Fazes-me falta

Foste-me roubado e deixaste a fasquia demasiado alta para qualquer outro homem. Esta noite sonhei contigo. Estavas igual. Fazes-me falta.

Fazes-me falta

Acho que a tua morte me fez ficar dividida entre o acreditar que num acaso a vida me devolve o que senti naqueles meses contigo ou em render-me que o resto depois de ti será sempre medíocre. Deixaste-me cá entre pessoas na maioria mais mortas por dentro do que tu que afinal morreste mesmo. Quando o mundo me dói sinto a tua falta. A falta da tua leveza, do teu sorriso sem motivo, dos teus rasgos entusiastas em que tornavas fantasias em momentos reais.

Continuas a fazer-me sorrir, aí do céu, ou do emaranhado de estrelas onde por certo vives, entre aquele conjunto de estrelas que um dia elegemos juntos como nossas, de forma a estarmos sempre perto um do outro, quando estávamos longe. «Quando tiveres saudades minhas olha para aquele conjunto de estrelas e saberás que também as vejo», dizias.

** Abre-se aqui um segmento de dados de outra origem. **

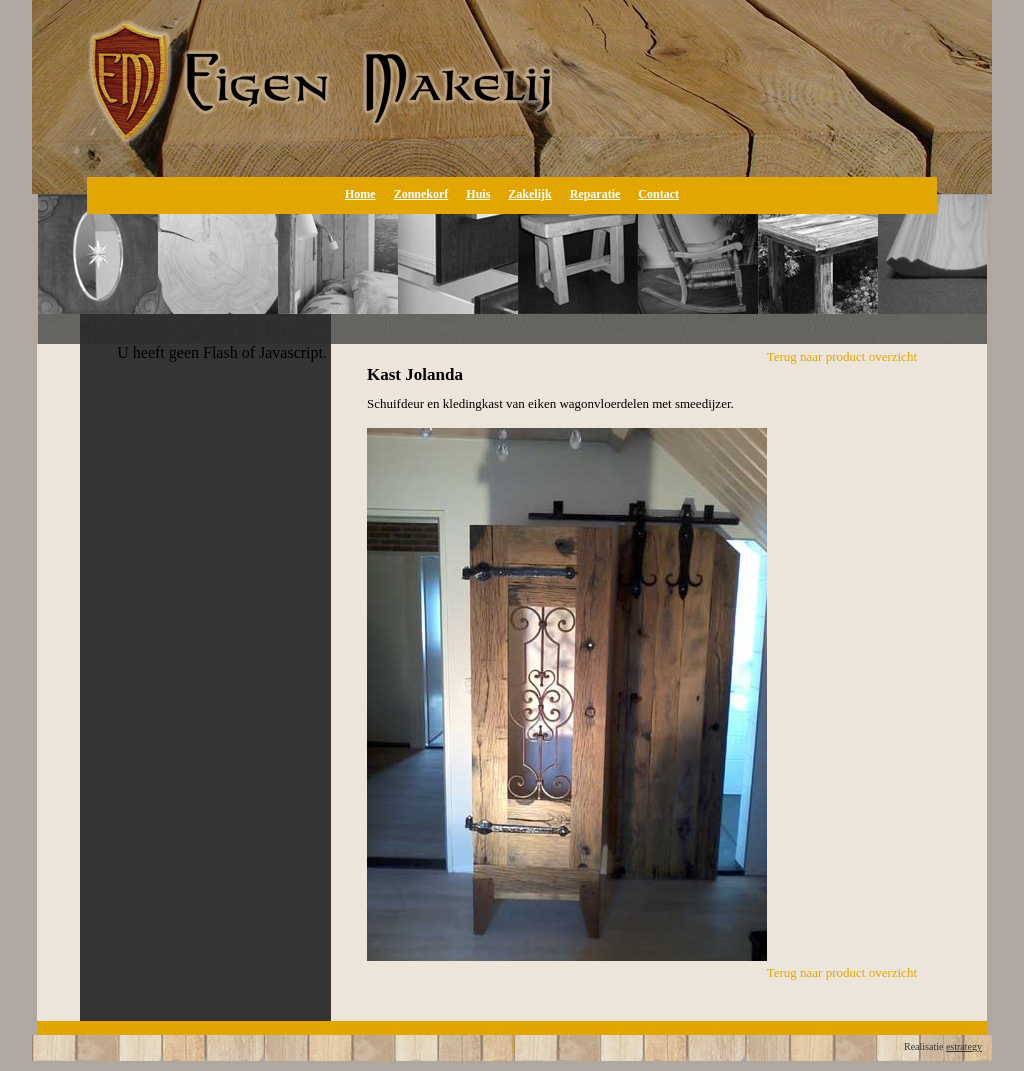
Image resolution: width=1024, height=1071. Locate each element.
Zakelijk (529, 194)
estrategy (964, 1046)
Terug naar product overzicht (842, 356)
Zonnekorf (421, 194)
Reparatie (595, 194)
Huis (478, 194)
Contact (658, 194)
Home (360, 194)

Eras incurável nessa tua forma de romantizares tudo. Foste tu quem me ensinou o que era poder viver com as barreiras em baixo, sem muros, sem escudos.

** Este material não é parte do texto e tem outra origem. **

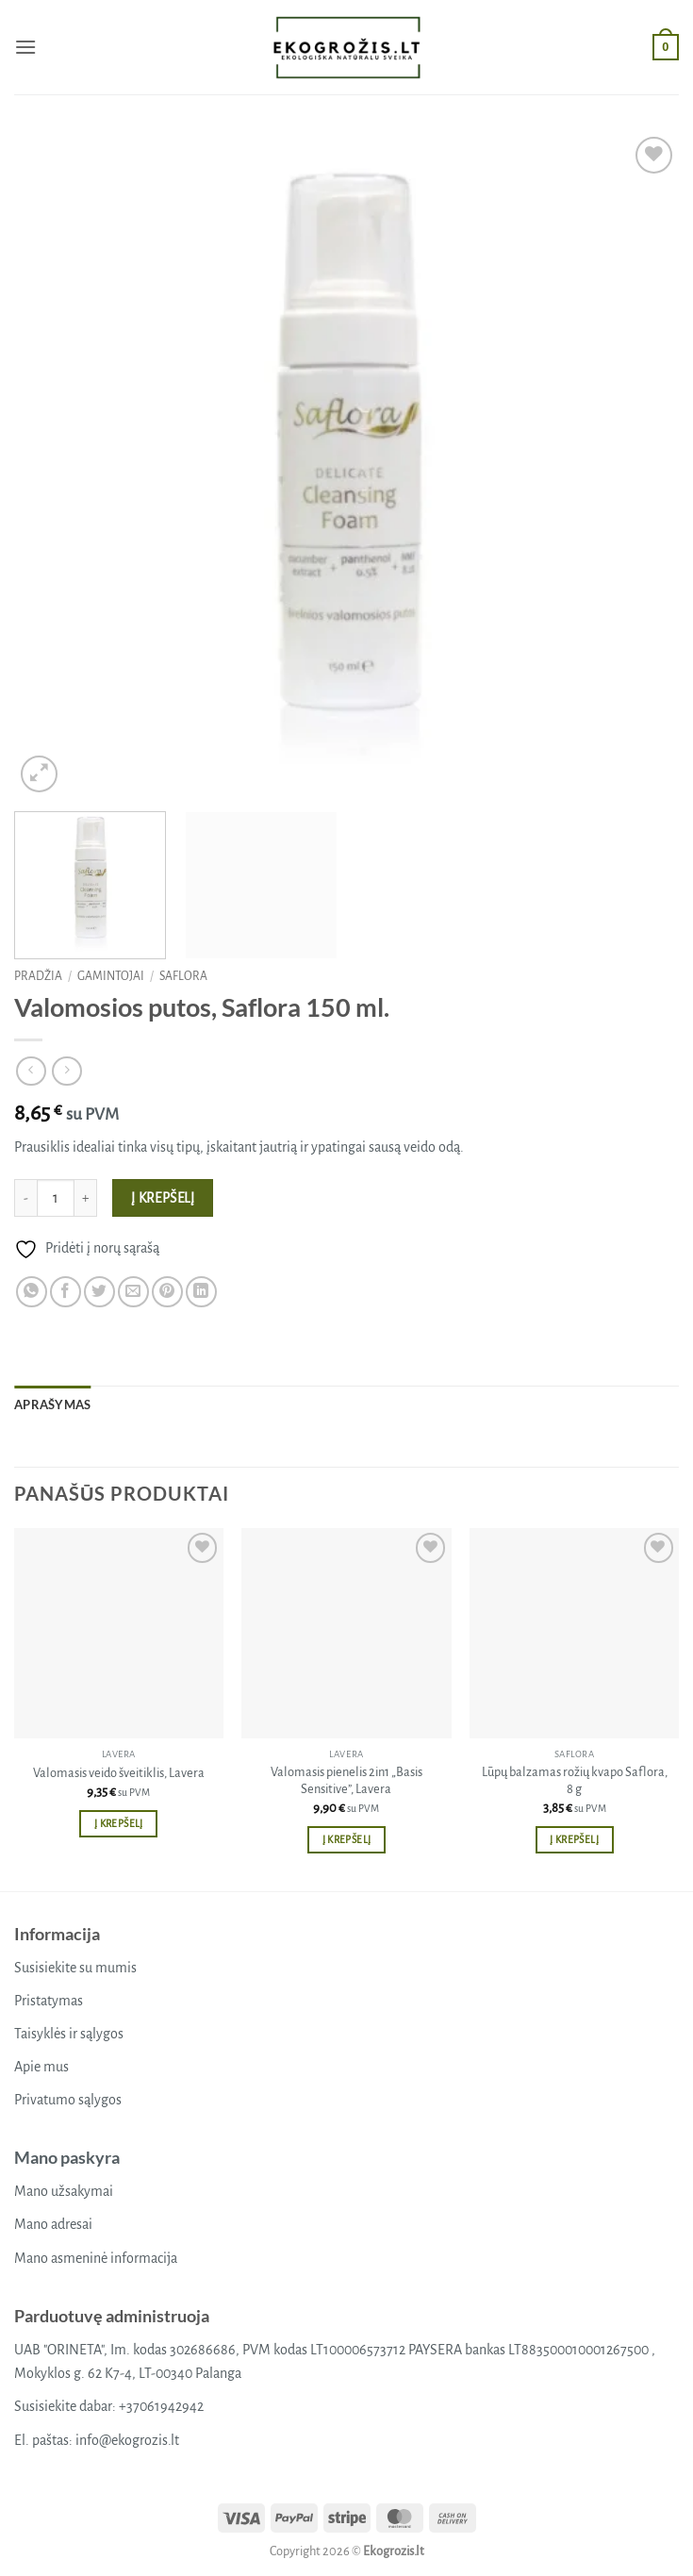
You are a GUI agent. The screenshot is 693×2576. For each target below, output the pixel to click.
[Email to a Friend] (133, 1291)
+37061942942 (161, 2406)
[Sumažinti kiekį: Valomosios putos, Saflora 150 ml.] (25, 1198)
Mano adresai (53, 2224)
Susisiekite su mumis (75, 1967)
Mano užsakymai (63, 2191)
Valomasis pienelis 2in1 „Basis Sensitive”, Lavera (346, 1781)
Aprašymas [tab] (52, 1404)
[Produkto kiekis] (55, 1198)
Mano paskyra (67, 2157)
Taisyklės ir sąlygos (69, 2033)
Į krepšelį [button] (118, 1824)
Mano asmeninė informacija (95, 2258)
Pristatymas (48, 2000)
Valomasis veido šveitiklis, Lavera (119, 1773)
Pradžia (38, 976)
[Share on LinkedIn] (201, 1291)
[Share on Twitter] (99, 1291)
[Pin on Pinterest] (167, 1291)
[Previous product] (66, 1071)
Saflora (183, 976)
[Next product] (30, 1071)
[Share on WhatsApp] (31, 1291)
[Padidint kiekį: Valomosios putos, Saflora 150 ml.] (85, 1198)
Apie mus (41, 2066)
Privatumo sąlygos (68, 2099)
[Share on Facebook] (65, 1291)
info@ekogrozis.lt (127, 2440)
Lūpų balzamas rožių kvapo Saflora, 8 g (575, 1781)
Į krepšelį (163, 1198)
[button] (25, 47)
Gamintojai (110, 976)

Deixaste a fasquia demasiado alta para qualquer outro homem. Fazes-me falta

Pergunto-me muitas vezes, ainda passado estes anos todos, qual o propósito de tudo o que aconteceu. Foste-me roubado, arrancado de uma forma tão brutal que tudo é agora vivido por mim de forma frágil, insegura. Fizeste, dizias tu, «trinta por uma linha» para que me rendesse a ti e desapareceste de seguida. No dia em que morreste morreu uma parte de mim contigo. Deixaste-me cá com as memórias que criámos juntos e sei que todas elas são boas, aquecem-me o coração nas minhas noites tristes. E há momentos, confesso, em que dava tudo para voltar para aquela noite em que sentada no capô quente do teu carro, com os pés desnudos, te chamava louco por estares a atirar sonhos a dois a cada pedrinha que fazias saltitar desde a margem do rio Lima.

Foste-me roubado e deixaste a fasquia demasiado alta para qualquer outro homem. Esta noite sonhei contigo. Estavas igual. Sorriso imaculado com galáxias verdes a dançarem-te nos olhos. Fazes-me falta.